Uit de selectiebeslissing van 5 september 2016 blijkt dat de selectiefunctionaris de directeur van de p.i. Nieuwegein heeft geadviseerd om klager onder te brengen op de EZV-afdeling.
De beroepscommissie acht het gelet hierop aangewezen om de behandeling van de klacht te verwijzen naar de beklagcommissie bij de p.i. Nieuwegein.

4. De uitspraak.
a. (Defecte afzuigkap)
De beroepscommissie verklaart klager niet-ontvankelijk in zijn beroep.

b. (Gedrag van de werkmeester)
De beroepscommissie verklaart het beroep ongegrond en bevestigt de uitspraak van de beklagrechter.

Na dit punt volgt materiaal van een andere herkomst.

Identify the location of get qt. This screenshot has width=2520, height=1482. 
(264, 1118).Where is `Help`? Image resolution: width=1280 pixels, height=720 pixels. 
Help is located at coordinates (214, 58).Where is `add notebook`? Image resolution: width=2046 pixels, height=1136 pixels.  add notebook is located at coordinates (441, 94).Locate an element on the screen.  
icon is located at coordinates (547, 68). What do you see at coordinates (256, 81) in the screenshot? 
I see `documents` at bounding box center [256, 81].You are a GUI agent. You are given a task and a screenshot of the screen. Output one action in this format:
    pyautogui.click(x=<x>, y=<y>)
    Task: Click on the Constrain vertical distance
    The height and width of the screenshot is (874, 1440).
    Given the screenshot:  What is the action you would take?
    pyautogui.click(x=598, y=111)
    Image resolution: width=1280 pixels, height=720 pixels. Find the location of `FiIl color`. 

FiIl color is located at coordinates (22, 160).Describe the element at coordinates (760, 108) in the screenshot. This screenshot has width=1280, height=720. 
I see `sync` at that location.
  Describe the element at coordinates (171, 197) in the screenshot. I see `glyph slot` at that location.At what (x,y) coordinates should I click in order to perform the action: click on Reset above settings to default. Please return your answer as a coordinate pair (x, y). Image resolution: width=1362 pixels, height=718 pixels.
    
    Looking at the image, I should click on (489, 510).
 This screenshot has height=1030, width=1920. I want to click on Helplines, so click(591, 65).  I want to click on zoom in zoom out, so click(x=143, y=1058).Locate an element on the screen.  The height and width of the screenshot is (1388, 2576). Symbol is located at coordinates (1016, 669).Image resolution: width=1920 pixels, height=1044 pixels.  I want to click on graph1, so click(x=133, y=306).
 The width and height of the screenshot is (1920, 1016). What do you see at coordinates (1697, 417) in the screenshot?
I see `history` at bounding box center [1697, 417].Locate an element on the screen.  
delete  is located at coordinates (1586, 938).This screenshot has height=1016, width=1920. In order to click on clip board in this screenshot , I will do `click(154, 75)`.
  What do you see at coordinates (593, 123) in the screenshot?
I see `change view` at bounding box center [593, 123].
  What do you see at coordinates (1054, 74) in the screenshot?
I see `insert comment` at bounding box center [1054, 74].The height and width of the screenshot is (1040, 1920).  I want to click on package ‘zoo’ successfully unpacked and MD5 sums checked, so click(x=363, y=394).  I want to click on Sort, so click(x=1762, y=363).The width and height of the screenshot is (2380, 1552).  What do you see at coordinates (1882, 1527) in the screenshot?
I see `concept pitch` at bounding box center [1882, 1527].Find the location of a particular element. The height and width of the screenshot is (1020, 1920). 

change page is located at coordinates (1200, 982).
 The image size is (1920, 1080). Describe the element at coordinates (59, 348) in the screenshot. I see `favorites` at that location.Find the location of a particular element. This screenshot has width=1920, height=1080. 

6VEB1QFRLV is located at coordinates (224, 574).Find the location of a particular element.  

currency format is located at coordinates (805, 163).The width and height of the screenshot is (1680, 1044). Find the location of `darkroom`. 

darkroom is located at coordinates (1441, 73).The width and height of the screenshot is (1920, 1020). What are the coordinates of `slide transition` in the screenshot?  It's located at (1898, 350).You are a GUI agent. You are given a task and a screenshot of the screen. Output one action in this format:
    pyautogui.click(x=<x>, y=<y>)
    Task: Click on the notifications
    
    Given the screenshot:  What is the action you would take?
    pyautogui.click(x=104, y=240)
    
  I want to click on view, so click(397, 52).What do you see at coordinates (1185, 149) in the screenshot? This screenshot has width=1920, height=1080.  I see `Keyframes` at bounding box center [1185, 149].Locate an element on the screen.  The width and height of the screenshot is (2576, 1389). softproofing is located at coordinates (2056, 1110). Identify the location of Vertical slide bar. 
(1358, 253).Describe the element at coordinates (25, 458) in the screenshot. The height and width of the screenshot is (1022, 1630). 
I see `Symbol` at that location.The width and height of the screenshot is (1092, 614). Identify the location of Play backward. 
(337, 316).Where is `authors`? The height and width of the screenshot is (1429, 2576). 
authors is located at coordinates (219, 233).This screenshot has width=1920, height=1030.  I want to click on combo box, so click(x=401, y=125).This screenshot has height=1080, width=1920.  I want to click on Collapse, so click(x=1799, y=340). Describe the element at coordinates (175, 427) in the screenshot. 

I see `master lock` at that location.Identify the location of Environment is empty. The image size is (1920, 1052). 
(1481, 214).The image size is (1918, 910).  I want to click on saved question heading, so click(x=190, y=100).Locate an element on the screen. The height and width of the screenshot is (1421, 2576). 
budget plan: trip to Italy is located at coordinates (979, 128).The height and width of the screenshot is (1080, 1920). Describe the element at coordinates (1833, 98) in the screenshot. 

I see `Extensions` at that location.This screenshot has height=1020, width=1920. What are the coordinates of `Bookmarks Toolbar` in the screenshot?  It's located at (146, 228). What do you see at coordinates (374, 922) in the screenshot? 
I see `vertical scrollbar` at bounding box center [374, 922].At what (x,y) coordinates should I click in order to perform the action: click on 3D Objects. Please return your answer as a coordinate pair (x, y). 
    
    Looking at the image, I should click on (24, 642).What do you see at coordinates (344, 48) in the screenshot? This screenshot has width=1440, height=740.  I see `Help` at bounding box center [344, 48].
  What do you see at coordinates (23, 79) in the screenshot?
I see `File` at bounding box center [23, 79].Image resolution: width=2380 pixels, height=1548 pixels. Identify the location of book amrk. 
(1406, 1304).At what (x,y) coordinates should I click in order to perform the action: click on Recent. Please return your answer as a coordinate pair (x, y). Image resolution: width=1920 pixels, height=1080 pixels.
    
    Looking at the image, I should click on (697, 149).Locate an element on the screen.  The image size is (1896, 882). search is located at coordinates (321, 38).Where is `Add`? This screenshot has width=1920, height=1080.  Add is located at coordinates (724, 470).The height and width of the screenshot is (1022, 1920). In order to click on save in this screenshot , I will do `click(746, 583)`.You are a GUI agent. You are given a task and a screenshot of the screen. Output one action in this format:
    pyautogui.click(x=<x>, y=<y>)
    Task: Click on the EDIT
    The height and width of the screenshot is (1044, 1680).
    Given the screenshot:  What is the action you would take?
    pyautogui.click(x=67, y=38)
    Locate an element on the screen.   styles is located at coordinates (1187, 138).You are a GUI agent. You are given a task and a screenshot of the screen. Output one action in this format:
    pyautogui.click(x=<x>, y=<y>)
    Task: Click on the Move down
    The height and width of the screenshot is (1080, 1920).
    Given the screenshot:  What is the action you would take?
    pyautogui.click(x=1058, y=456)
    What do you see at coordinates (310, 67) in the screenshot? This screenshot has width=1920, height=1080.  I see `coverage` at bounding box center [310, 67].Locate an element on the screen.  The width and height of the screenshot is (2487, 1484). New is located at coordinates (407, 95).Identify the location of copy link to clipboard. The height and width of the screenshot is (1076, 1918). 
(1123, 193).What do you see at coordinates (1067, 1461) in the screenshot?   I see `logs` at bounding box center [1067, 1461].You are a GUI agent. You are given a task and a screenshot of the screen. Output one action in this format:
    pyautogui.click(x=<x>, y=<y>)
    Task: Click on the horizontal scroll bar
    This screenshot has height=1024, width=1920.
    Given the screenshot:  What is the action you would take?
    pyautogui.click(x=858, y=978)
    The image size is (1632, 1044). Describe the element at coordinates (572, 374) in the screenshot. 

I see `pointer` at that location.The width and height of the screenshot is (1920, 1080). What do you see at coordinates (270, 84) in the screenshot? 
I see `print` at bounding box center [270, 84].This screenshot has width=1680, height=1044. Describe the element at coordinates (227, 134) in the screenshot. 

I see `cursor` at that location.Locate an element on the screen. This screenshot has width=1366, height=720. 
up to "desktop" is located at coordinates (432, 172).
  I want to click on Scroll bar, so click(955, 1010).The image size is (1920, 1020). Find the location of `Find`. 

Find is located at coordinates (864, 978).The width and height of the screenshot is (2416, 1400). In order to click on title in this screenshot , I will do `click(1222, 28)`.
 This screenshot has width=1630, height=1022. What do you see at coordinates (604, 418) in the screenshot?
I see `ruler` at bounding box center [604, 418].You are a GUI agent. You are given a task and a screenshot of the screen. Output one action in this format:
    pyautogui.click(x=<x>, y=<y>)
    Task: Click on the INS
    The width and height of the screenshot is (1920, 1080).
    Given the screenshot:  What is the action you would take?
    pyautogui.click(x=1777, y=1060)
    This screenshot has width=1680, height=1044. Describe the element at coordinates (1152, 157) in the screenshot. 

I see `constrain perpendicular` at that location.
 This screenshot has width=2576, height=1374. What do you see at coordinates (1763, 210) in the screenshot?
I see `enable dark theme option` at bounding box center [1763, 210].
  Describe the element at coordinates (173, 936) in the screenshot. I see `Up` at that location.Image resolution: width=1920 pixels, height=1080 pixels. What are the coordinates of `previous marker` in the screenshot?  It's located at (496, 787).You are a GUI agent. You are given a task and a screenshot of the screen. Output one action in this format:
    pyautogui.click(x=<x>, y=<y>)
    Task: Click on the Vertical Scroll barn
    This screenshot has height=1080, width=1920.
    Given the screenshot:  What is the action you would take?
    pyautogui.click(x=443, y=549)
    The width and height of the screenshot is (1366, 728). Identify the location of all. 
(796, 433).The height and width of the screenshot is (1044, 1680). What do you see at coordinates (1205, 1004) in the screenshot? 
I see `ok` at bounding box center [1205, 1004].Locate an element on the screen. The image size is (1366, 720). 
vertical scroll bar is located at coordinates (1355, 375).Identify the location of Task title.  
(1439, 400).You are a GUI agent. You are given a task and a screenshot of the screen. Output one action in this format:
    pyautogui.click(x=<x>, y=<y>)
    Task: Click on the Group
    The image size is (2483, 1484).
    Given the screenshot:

c. (Het niet plaatsen op de EZV-afdeling)
De beroepscommissie vernietigt de uitspraak van de beklagrechter en verklaart klager alsnog ontvankelijk in zijn beklag. De beroepscommissie verwijst de klacht naar de beklagcommissie van de p.i. Nieuwegein voor verdere behandeling en afdoening.
Aldus gegeven door de beroepscommissie voornoemd, bestaande uit mr. M. Soffers, voorzitter, mr. E. Lucas en J. Schagen MA., leden, in tegenwoordigheid van mr. M.I. Jansen, secretaris, op 13 februari 2017.